• [Work item]:
Working from the entries below, count every line that includes the word "Screening". Return the figure alone.

• [Data provided]:
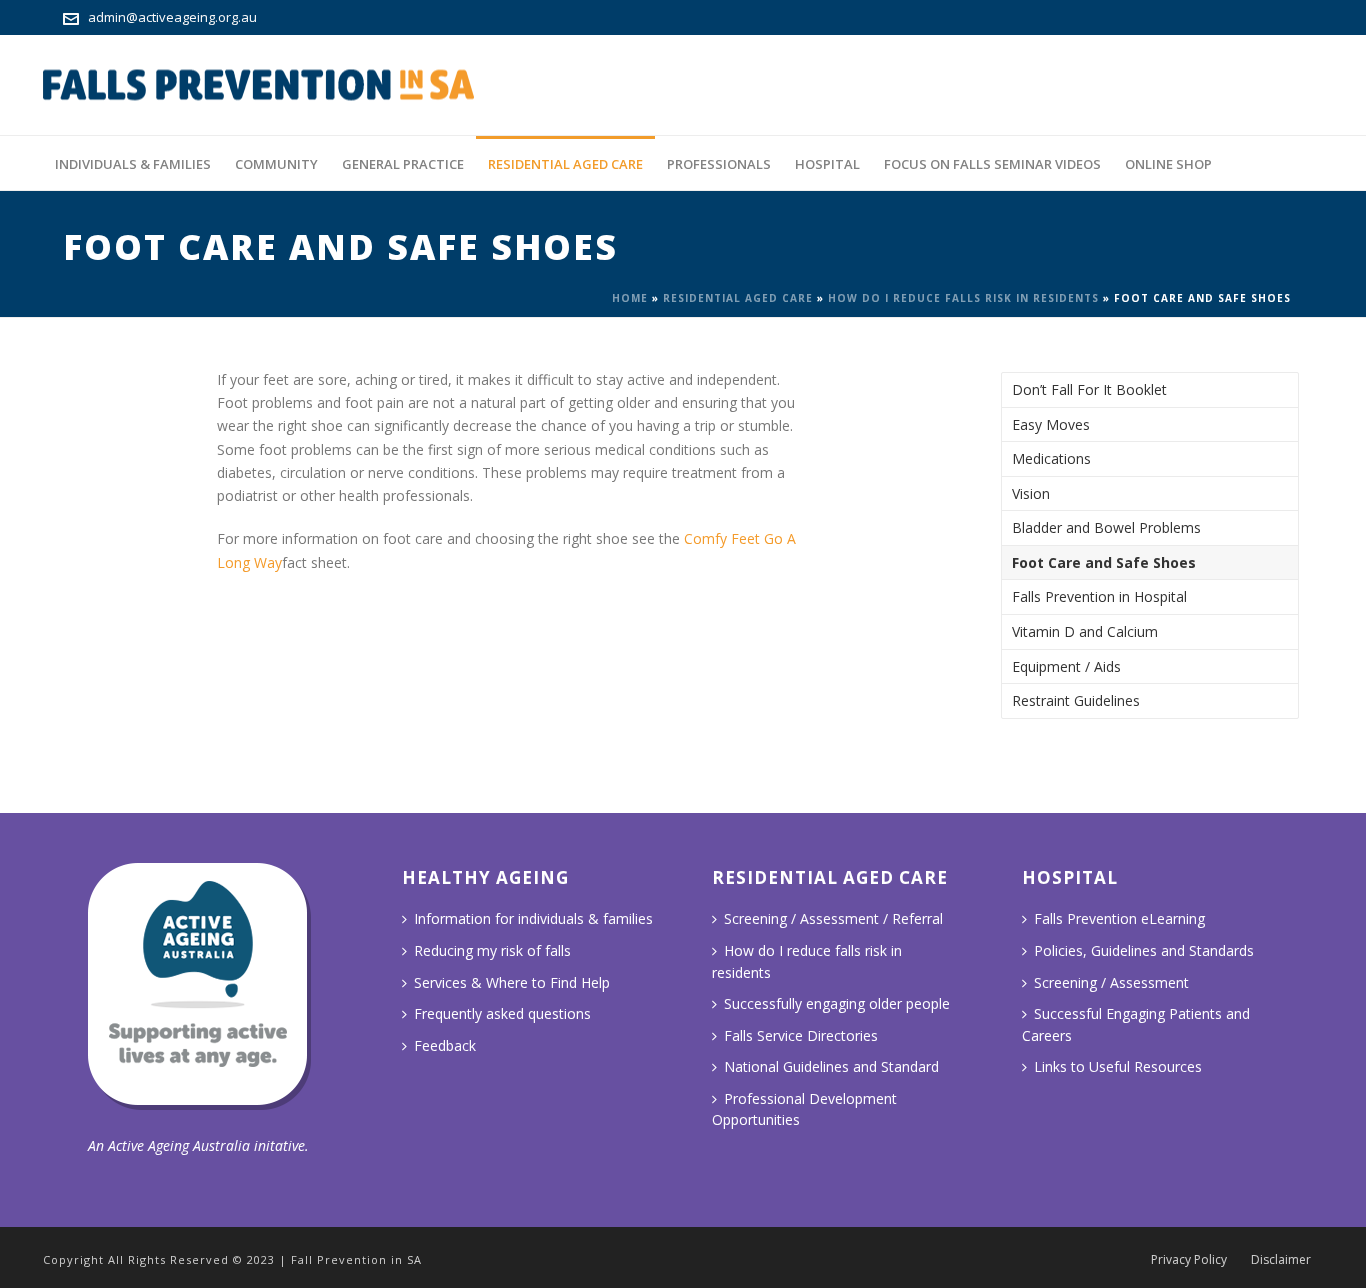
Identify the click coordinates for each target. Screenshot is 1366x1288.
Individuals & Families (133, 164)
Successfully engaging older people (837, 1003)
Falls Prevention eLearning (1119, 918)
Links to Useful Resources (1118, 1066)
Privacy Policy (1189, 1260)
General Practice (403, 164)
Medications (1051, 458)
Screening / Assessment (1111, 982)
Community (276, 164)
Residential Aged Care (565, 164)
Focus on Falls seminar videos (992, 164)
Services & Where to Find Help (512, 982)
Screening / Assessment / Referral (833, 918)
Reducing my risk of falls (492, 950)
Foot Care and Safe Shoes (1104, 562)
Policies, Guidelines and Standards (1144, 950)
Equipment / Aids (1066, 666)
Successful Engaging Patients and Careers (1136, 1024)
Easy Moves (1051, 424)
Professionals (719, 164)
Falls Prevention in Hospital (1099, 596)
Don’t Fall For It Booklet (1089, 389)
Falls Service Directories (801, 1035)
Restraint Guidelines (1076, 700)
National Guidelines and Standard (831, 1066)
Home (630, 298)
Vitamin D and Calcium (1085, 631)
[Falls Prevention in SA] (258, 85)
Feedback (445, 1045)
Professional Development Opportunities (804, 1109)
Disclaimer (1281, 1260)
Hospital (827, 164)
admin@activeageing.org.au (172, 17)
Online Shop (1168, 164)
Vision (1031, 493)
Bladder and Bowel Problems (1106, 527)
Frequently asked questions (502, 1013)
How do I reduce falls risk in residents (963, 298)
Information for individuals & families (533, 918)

• [Solution to the problem]:
2